Monday, Aug. 07, 2000
Old Brains, New Tricks
By Alice Park
Until Fred Gage came along, brain scientists accepted as a matter of faith that the neurons, or brain cells, you were born with were all the brain cells you would ever have. Then, two years ago, this 49-year-old neurobiologist at the Salk Institute for Biological Studies in La Jolla, Calif., showed in a groundbreaking experiment that neurons are constantly being born, particularly in the learning and memory centers. Gage's discovery forced scientists to rethink some of their most basic ideas about how the brain works.
Even more exciting was the fact that the source of these new cells was neural-stem cells, master cells with the ability to morph into any type of brain cell, depending on the chemical signals they receive as they grow. Early studies hint that they may even belong to a more primitive population of stem cells that can form anything from skin to blood to liver. Gage showed that a part of the hippocampus contains actively developing neural-stem cells; he further speculated that this regeneration may eventually be controlled by the timely addition or subtraction of a few key growth factors in the brain's chemical soup.

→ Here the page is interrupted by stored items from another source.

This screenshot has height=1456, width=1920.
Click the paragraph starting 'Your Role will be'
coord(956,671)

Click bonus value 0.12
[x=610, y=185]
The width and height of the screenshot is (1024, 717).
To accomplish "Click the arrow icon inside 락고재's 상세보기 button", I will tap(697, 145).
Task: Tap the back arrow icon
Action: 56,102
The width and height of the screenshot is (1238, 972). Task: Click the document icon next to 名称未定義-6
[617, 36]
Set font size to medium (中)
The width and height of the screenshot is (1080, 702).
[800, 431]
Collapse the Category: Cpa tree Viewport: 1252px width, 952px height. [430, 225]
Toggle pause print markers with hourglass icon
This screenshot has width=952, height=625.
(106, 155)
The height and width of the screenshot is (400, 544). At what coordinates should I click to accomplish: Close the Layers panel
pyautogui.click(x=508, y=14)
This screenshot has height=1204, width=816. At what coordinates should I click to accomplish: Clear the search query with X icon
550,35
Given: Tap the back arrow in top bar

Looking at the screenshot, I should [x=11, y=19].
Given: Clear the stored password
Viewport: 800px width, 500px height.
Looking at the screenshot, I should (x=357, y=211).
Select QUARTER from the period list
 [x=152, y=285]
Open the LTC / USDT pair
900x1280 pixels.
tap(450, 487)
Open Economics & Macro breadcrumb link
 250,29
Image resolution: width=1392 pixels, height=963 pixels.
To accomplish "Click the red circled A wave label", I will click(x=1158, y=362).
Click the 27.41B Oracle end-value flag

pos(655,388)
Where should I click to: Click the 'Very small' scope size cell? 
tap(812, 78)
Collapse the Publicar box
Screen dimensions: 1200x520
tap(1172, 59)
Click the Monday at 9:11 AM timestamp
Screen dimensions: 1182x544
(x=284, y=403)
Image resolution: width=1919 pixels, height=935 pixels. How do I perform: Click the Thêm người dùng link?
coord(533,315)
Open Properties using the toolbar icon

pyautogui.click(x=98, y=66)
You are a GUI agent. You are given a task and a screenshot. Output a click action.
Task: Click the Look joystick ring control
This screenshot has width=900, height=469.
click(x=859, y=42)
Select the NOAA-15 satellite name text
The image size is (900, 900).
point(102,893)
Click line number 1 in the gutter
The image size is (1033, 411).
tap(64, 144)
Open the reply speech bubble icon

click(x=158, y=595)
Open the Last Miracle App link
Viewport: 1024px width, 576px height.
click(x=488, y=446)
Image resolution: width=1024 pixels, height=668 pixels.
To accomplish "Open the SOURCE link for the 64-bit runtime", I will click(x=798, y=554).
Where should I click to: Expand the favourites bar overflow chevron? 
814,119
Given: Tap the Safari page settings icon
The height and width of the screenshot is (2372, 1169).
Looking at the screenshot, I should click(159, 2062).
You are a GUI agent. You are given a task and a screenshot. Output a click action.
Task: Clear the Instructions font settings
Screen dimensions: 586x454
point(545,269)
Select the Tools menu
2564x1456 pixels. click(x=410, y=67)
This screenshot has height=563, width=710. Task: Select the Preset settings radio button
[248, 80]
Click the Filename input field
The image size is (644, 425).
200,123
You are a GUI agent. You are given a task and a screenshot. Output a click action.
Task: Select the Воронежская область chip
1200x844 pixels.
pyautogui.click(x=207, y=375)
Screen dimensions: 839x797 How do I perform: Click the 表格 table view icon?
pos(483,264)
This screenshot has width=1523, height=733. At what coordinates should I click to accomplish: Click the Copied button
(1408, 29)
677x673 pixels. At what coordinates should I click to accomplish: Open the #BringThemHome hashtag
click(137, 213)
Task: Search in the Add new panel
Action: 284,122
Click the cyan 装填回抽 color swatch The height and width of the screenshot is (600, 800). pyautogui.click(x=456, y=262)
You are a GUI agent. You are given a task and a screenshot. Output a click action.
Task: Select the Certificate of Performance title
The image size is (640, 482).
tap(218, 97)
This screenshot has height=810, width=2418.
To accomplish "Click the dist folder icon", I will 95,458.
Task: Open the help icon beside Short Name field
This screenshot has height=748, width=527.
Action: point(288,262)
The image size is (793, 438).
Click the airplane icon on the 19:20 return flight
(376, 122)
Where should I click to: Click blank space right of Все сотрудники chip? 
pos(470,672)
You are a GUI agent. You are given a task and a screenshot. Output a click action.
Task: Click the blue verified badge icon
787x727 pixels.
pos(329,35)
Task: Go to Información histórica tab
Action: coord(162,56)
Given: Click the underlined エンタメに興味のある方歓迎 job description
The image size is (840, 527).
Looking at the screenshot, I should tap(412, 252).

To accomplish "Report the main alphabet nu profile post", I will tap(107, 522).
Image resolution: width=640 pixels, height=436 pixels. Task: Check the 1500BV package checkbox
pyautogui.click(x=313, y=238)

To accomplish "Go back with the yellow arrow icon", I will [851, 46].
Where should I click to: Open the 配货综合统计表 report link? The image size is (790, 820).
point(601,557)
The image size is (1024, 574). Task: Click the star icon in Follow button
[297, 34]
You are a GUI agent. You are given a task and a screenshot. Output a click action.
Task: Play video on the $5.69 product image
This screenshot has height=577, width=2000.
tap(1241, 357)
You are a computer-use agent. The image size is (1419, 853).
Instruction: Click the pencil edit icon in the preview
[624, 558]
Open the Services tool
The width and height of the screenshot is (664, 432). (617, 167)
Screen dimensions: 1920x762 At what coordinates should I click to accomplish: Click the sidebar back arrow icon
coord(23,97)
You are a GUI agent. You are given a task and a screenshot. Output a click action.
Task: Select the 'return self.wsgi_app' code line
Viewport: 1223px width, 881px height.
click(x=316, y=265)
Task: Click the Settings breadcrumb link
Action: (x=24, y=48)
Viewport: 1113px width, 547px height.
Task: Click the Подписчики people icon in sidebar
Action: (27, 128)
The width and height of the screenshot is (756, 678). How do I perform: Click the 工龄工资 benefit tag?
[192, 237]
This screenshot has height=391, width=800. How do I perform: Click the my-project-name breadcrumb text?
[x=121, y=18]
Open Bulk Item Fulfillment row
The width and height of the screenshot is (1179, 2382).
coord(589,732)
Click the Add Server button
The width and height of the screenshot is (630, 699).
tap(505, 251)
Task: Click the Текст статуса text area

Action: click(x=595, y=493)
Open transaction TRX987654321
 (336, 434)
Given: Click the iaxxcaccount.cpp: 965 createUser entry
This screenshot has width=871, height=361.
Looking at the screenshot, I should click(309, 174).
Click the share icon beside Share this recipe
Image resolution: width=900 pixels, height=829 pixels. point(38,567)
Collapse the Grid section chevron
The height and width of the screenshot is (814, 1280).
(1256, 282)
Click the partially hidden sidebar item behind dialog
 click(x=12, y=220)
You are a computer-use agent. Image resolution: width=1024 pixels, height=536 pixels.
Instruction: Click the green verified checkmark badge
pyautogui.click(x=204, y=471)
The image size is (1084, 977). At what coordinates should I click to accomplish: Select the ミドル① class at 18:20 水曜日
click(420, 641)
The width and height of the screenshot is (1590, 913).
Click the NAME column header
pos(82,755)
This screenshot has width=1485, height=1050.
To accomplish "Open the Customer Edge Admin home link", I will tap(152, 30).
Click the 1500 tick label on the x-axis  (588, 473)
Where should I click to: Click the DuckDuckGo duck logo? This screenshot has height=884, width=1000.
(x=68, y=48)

Today neurobiologists no longer argue about whether or not the brain can grow new cells. Instead they're trying to figure out how this cell growth can be harnessed to treat everything from epilepsy to stress to depression. Some have observed that during stress, for example, neurogenesis in the learning center of the brain in several animal species slows considerably--which may help explain depressive episodes that accompany stress.
Gage now believes that changes in behavior--like exercising more--can affect neurogenesis and alter the brain's wiring. "The idea is that we have control over who we are, even as adults," he says. We're used to thinking that our minds control our bodies. Could it be the other way around? Could what we do change the structure of our brains? It's a radical idea--one that turns on its head accepted ideas of nature vs. nurture. And since Gage has some experience toppling long-standing biological truths, it's probably worth considering.